The most popular trend in digital this year revolved (unsurprisingly) around printing, and the opportunities afforded by its swiftly rising quality and plummeting costs. “For us, it’s only going to get better,” said Kevin Spindler, Director of the UK-based company Signature Gifts, Inc. His company has been in the personalization market since 2003, but only expanded to the US in 2010; this year was their first Stationery Show. This expansion has been aided by improvements in the speed and cost at which they’re able to deliver quality products—even though those products are printed in the UK. “But pretty soon,” said Spindler, “we anticipate using remote digital print-fulfillment locations rather than shipping from the UK. Even if you order one of our books in Bismarck, ND, once we complete the design on our end, I picture sending the files to our digital print location in Bismarck, and having them produce and ship locally the next day.”

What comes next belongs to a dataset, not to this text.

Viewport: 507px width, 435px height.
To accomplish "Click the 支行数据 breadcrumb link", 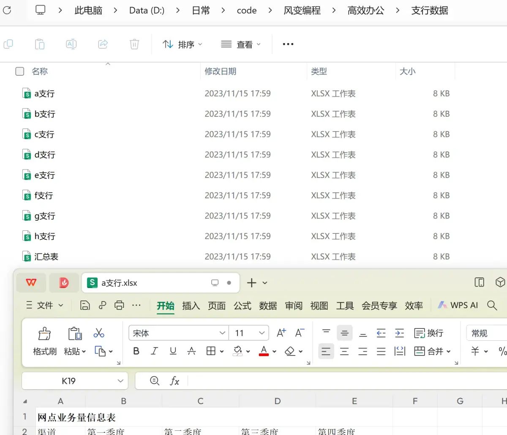I will click(430, 10).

Improvements in print technology seem to coming at just the right time: among all their personalized products, the most popular one, both at the Fair and in general, has been their line of personalized children’s picture and activity books. “These full-color products are where we can take the fullest advantage of the newest digital print development,” explains Spindler. Signature Gifts has also benefited from refinements to the instant preview software that lets online retailers give customers an accurate idea of what their finished book will look like.

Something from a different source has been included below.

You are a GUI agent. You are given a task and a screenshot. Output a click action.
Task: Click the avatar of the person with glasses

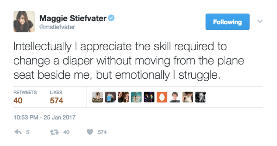click(175, 97)
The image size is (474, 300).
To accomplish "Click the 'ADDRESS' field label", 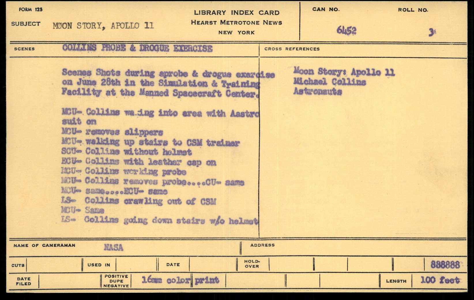I will [262, 245].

These digital services are part of what Spindler thinks makes online retail advantageous—a conclusion that may sound like a declaration of the earth’s roundness, but which he constantly finds himself arguing for at events like the Stationery Show. Yes, it’s tiring to get stand-offish vibes when someone realizes you’re an online-only business, but more importantly, he says, “If bricks-and-mortars are honing their focus onto a product and experience you can’t get online, why wouldn’t an online retailer be doing more to offer—above and beyond convenience—an experience and a product you can’t get in a bricks-and-mortar?”

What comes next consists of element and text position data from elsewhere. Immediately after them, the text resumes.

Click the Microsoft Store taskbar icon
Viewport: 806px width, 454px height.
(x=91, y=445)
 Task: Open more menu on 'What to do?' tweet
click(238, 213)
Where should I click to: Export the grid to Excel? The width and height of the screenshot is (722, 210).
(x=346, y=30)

The Pampered Pixel is another business new to the Stationery Show this year and—with a model vaguely reminiscent of the Espresso Book Machine—is exploring what digital can do in a non-digital retail environment by tailoring services long-available online to storefronts around the country. Chief Creative Director Roxanne Davis acknowledges that the product itself is one widely available through online retailers—it’s a clothbound photo-book, printed on high-quality paper with thermal or library binding that is sold by The Pampered Pixel through bricks-and-mortar retailers. A customer walks into the store with a memory card or drive full of jpgs, and the retailer, after a brief consultation, uses a proprietary file upload device to send Pampered Pixel’s design team files and the customer’s preferred specs. Customers avoid the wait and effort required to upload photos and figure out an website’s layout interface, (“80% abandonment rate of online photo-book projects!” was a statistic enthusiastically quoted more than once at The Pampered Pixel booth) but more importantly, they gain access to a team of designers who create elaborate layouts, touch-ups, “narrative structures,” and design schemes. The result looks like a high-quality coffee table book, (paper-over-boards, 170 lb glossy paper, various binding options) and is shipped directly to the customer.
A steady flow of retailers stopped by The Pampered Pixel booth and seemed excited by the concept. Whether the approach will be strong enough to continue its growth is up for debate, but a more general message emerges from the Pampered Pixel’s business model. Customers are willing to take the money that digital printing saves them on high-end manufacturing and spend it elsewhere—in this case, on high-quality layout and design services. And spend they do, with books beginning at $199 and running upwards of $998.
The stationery industry faces digital challenges that are uniquely its own. Though there are exceptions, stationers—as manufacturers of greeting cards, journals, etc—are primarily in the business of physical “containers” in a world obsessed with virtual content. Despite this challenge, though, this year’s Stationery Show revealed a wealth of ways in which entrepreneurs are positioning digital as the perfect complement to paper, rather than its greatest threat.